- PROBLEM DESCRIPTION:
Each record below is to be reproduced without any change.

- Collected data:
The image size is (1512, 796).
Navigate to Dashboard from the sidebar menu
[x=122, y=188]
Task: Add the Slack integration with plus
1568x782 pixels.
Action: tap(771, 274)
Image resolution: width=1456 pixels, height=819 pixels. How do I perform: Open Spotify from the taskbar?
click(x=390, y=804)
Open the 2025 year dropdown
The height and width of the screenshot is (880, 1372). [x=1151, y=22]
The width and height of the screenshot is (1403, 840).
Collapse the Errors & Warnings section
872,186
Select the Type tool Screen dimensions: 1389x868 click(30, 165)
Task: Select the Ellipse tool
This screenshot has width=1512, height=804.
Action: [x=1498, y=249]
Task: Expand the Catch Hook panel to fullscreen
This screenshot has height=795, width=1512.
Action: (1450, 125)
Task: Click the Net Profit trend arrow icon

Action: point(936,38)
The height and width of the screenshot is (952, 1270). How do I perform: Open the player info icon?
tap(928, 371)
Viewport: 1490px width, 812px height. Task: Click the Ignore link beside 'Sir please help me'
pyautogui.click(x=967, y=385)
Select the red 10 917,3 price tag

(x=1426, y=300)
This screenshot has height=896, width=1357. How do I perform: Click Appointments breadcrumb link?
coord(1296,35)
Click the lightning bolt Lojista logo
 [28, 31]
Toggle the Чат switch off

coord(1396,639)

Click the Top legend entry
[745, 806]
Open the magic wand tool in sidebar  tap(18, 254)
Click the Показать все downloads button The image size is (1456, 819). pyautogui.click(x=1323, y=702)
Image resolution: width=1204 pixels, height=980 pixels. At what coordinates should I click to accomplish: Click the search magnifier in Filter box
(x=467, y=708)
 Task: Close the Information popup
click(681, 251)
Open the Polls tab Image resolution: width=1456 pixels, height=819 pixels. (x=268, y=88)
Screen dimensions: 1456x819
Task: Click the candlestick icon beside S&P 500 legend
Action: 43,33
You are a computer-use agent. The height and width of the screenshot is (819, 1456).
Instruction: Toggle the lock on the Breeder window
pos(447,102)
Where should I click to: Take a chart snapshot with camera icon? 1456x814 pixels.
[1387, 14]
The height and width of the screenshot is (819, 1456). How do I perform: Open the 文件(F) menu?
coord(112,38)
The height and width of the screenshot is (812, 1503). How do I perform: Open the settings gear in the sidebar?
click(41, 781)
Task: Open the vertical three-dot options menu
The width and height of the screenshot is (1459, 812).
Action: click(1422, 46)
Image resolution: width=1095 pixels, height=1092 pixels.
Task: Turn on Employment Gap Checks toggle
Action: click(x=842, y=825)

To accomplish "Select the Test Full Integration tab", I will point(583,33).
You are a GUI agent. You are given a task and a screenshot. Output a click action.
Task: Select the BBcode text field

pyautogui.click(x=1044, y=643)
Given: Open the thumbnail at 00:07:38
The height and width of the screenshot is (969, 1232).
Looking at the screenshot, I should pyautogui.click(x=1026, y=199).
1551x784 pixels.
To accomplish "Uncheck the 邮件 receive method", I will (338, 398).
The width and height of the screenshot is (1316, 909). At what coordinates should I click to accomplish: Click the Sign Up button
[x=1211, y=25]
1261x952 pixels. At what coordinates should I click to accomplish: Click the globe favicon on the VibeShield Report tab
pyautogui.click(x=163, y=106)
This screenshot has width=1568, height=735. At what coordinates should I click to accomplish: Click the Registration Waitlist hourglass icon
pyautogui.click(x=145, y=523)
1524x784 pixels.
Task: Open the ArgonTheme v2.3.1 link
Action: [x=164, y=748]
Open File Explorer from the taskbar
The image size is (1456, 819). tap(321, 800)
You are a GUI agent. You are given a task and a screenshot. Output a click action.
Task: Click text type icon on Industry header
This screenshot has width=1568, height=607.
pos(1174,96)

- YOUR SOLUTION:
The image size is (1512, 796).
Navigate to Dashboard from the sidebar menu
[x=122, y=188]
Task: Add the Slack integration with plus
1568x782 pixels.
Action: tap(771, 274)
Image resolution: width=1456 pixels, height=819 pixels. How do I perform: Open Spotify from the taskbar?
click(x=390, y=804)
Open the 2025 year dropdown
The height and width of the screenshot is (880, 1372). [x=1151, y=22]
The width and height of the screenshot is (1403, 840).
Collapse the Errors & Warnings section
872,186
Select the Type tool Screen dimensions: 1389x868 click(30, 165)
Task: Select the Ellipse tool
This screenshot has width=1512, height=804.
Action: [x=1498, y=249]
Task: Expand the Catch Hook panel to fullscreen
This screenshot has height=795, width=1512.
Action: (1450, 125)
Task: Click the Net Profit trend arrow icon

Action: point(936,38)
The height and width of the screenshot is (952, 1270). How do I perform: Open the player info icon?
tap(928, 371)
Viewport: 1490px width, 812px height. Task: Click the Ignore link beside 'Sir please help me'
pyautogui.click(x=967, y=385)
Select the red 10 917,3 price tag

(x=1426, y=300)
This screenshot has height=896, width=1357. How do I perform: Click Appointments breadcrumb link?
coord(1296,35)
Click the lightning bolt Lojista logo
 [28, 31]
Toggle the Чат switch off

coord(1396,639)

Click the Top legend entry
[745, 806]
Open the magic wand tool in sidebar  tap(18, 254)
Click the Показать все downloads button The image size is (1456, 819). pyautogui.click(x=1323, y=702)
Image resolution: width=1204 pixels, height=980 pixels. At what coordinates should I click to accomplish: Click the search magnifier in Filter box
(x=467, y=708)
 Task: Close the Information popup
click(681, 251)
Open the Polls tab Image resolution: width=1456 pixels, height=819 pixels. (x=268, y=88)
Screen dimensions: 1456x819
Task: Click the candlestick icon beside S&P 500 legend
Action: 43,33
You are a computer-use agent. The height and width of the screenshot is (819, 1456).
Instruction: Toggle the lock on the Breeder window
pos(447,102)
Where should I click to: Take a chart snapshot with camera icon? 1456x814 pixels.
[1387, 14]
The height and width of the screenshot is (819, 1456). How do I perform: Open the 文件(F) menu?
coord(112,38)
The height and width of the screenshot is (812, 1503). How do I perform: Open the settings gear in the sidebar?
click(41, 781)
Task: Open the vertical three-dot options menu
The width and height of the screenshot is (1459, 812).
Action: click(1422, 46)
Image resolution: width=1095 pixels, height=1092 pixels.
Task: Turn on Employment Gap Checks toggle
Action: click(x=842, y=825)

To accomplish "Select the Test Full Integration tab", I will point(583,33).
You are a GUI agent. You are given a task and a screenshot. Output a click action.
Task: Select the BBcode text field

pyautogui.click(x=1044, y=643)
Given: Open the thumbnail at 00:07:38
The height and width of the screenshot is (969, 1232).
Looking at the screenshot, I should pyautogui.click(x=1026, y=199).
1551x784 pixels.
To accomplish "Uncheck the 邮件 receive method", I will (338, 398).
The width and height of the screenshot is (1316, 909). At what coordinates should I click to accomplish: Click the Sign Up button
[x=1211, y=25]
1261x952 pixels. At what coordinates should I click to accomplish: Click the globe favicon on the VibeShield Report tab
pyautogui.click(x=163, y=106)
This screenshot has width=1568, height=735. At what coordinates should I click to accomplish: Click the Registration Waitlist hourglass icon
pyautogui.click(x=145, y=523)
1524x784 pixels.
Task: Open the ArgonTheme v2.3.1 link
Action: [x=164, y=748]
Open File Explorer from the taskbar
The image size is (1456, 819). tap(321, 800)
You are a GUI agent. You are given a task and a screenshot. Output a click action.
Task: Click text type icon on Industry header
This screenshot has width=1568, height=607.
pos(1174,96)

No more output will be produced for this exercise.